* Text excerpt

I retired four and a half years ago from my job as a software project manager. Part of my reason for retiring was that I wanted more flexible work hours and wanted to do something different. If you are retired, you want to have more than one source of income available. That way, if one dries up, you have others to fall back on.
Here are some opportunities with which I have personal experience. Some of them I did myself, others were done by folks in my circle and the rest are ones that I wished I could have hired someone else to do.
Although they won’t make you rich beyond your wildest dreams, and although some of them are pretty hard work, they can provide an opportunity to add to your income by capitalizing on your life experiences.
Manage maintenance and cleaning for a vacation home or condo
We own a condo in the Branson, MO area. We are always in need of someone who can come to the condo and do maintenance or cleaning, or for someone who could line people up to do that. Last year we used a man that had prior experience as the grounds keeper/maintenance man for a millionaire family. He lined up cleaners to come in after each visitor stay. He assisted or handled minor repairs and maintenance, such as hanging my new drapes or putting together a BBQ.

* Required actions
- 1) Please retype the retirement income text in full, word for word.
- 2) Lay out the records as a numbered list, starting with the line that contains "The width and" and going on through the line that contains "point(175,93)", with blank lines dropped. Give only those lines and leave the pictures out.

* Given entries
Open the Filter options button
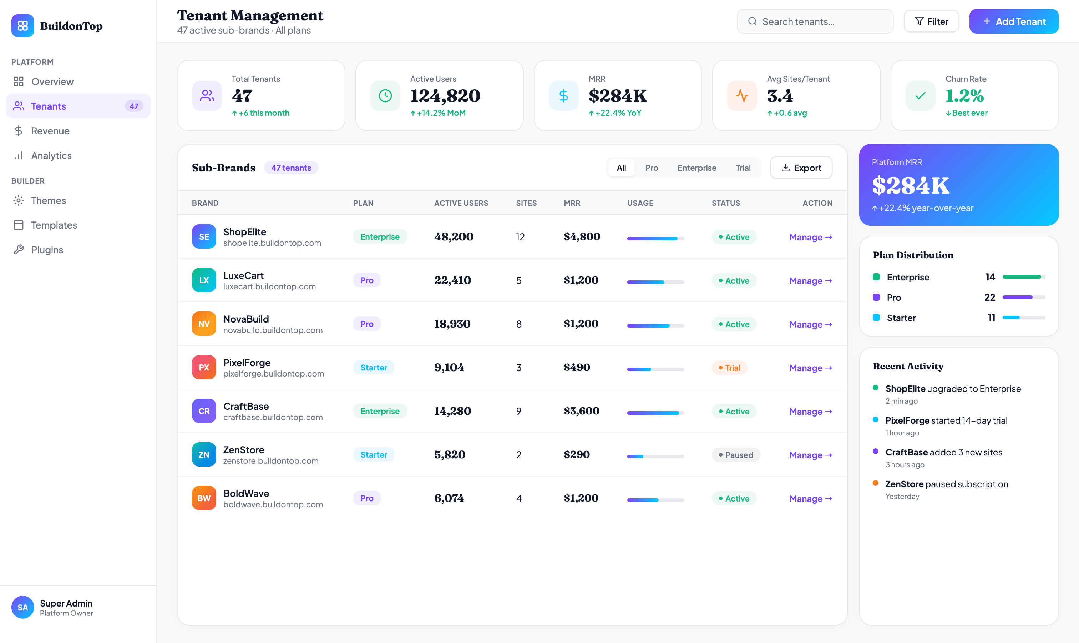 coord(931,21)
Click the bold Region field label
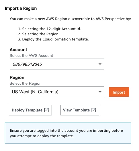Viewport: 139px width, 151px height. pyautogui.click(x=17, y=78)
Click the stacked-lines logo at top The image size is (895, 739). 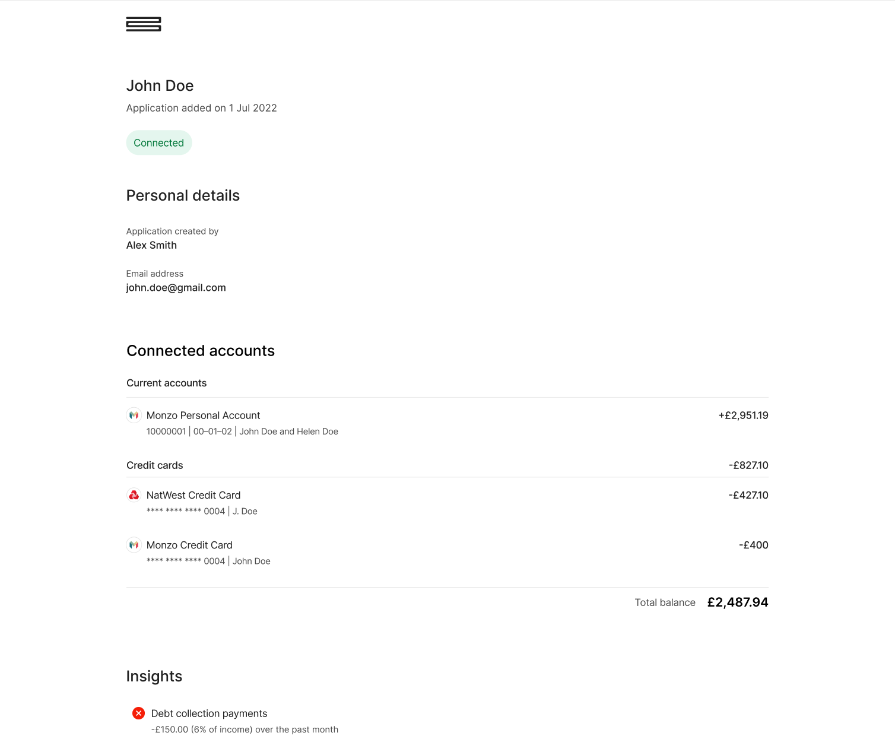pos(144,24)
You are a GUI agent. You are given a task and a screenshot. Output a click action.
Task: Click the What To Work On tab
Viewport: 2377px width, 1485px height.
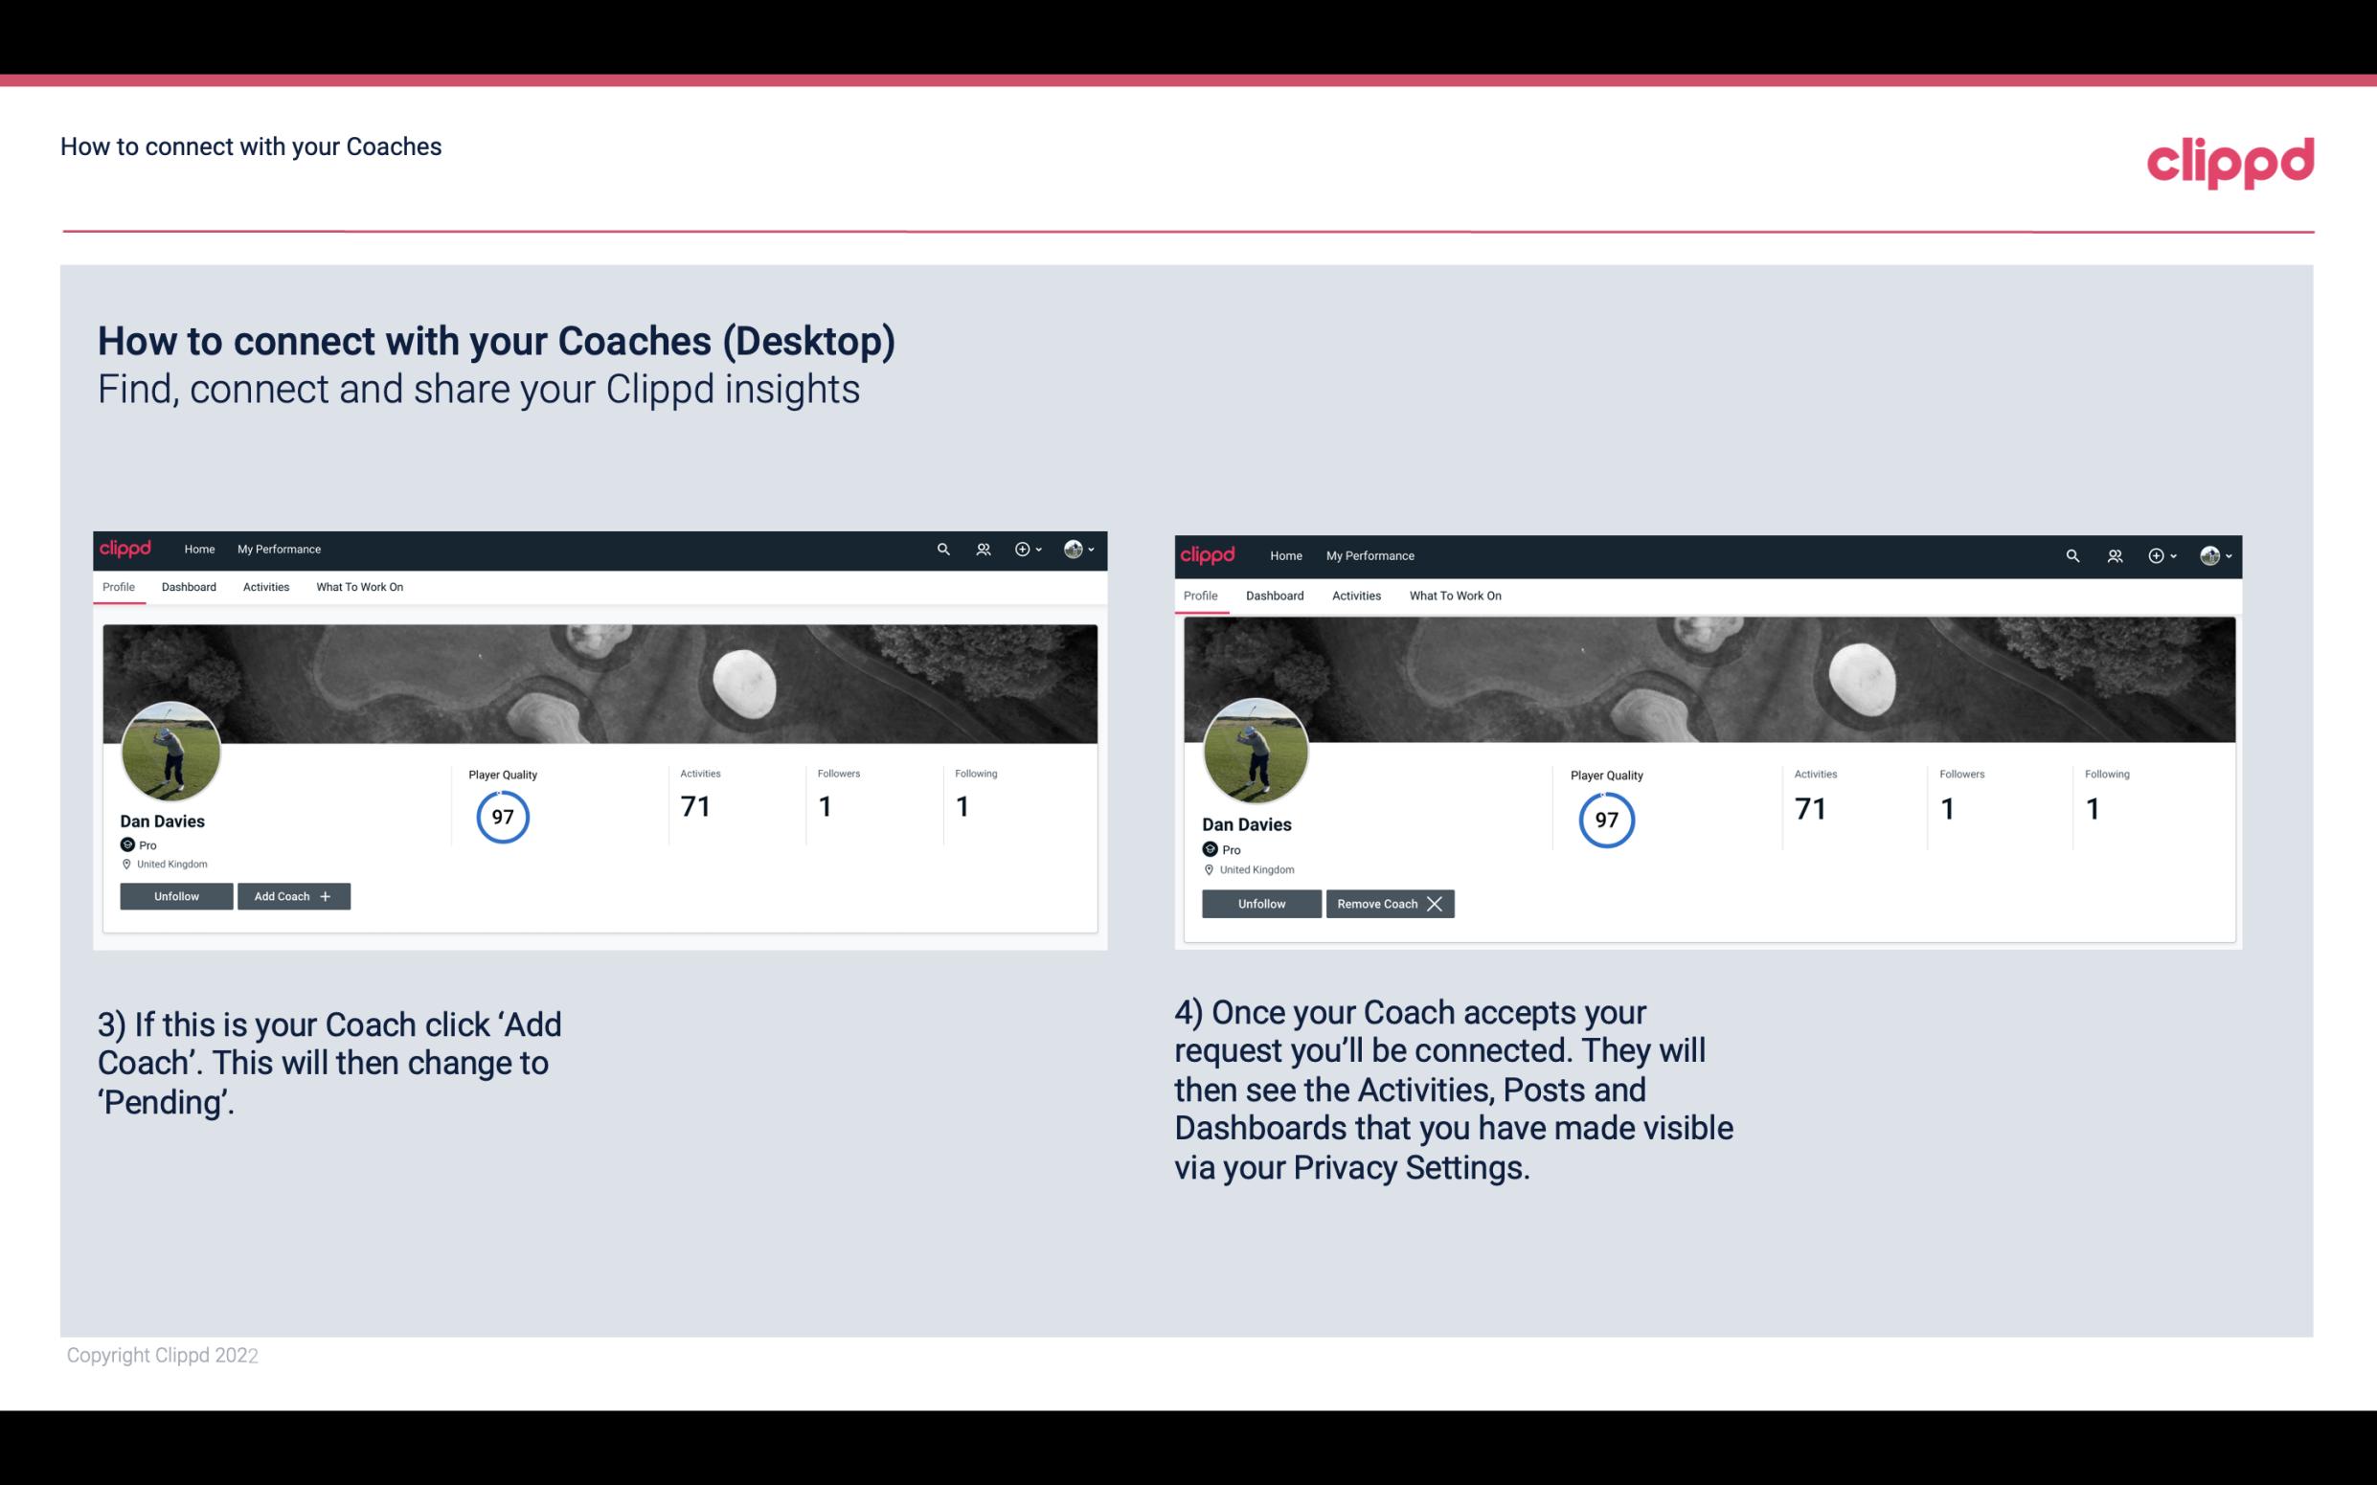(358, 587)
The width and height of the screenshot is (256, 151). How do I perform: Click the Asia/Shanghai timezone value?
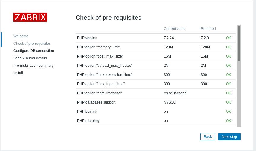point(175,93)
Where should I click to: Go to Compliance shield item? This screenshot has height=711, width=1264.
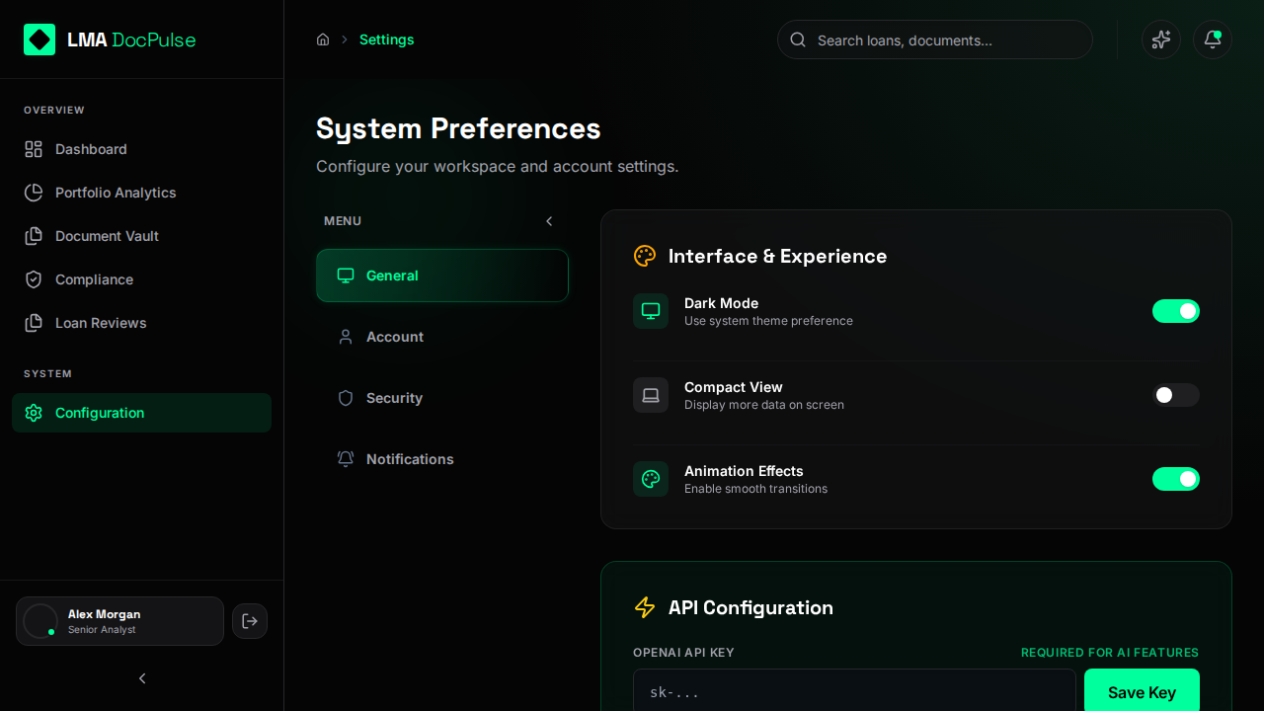coord(94,279)
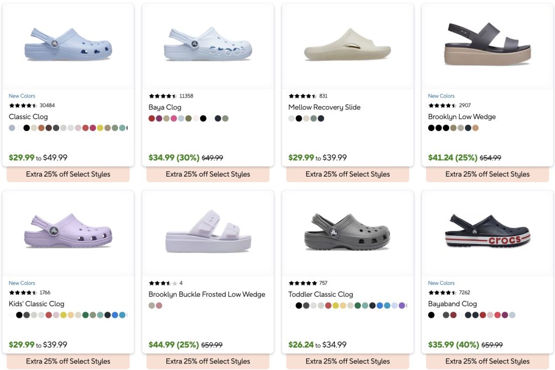Click the Bayaband Clog product photo
This screenshot has width=555, height=370.
pos(487,231)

* Solution list
- 1)
I retired four and a half years ago from my job as a software project manager. Part of my reason for retiring was that I wanted more flexible work hours and wanted to do something different. If you are retired, you want to have more than one source of income available. That way, if one dries up, you have others to fall back on.
Here are some opportunities with which I have personal experience. Some of them I did myself, others were done by folks in my circle and the rest are ones that I wished I could have hired someone else to do.
Although they won’t make you rich beyond your wildest dreams, and although some of them are pretty hard work, they can provide an opportunity to add to your income by capitalizing on your life experiences.
Manage maintenance and cleaning for a vacation home or condo
We own a condo in the Branson, MO area. We are always in need of someone who can come to the condo and do maintenance or cleaning, or for someone who could line people up to do that. Last year we used a man that had prior experience as the grounds keeper/maintenance man for a millionaire family. He lined up cleaners to come in after each visitor stay. He assisted or handled minor repairs and maintenance, such as hanging my new drapes or putting together a BBQ.

- 2)
1. The width and height of the screenshot is (256, 151). How do I perform: Click the Asia/Shanghai timezone value?
2. point(175,93)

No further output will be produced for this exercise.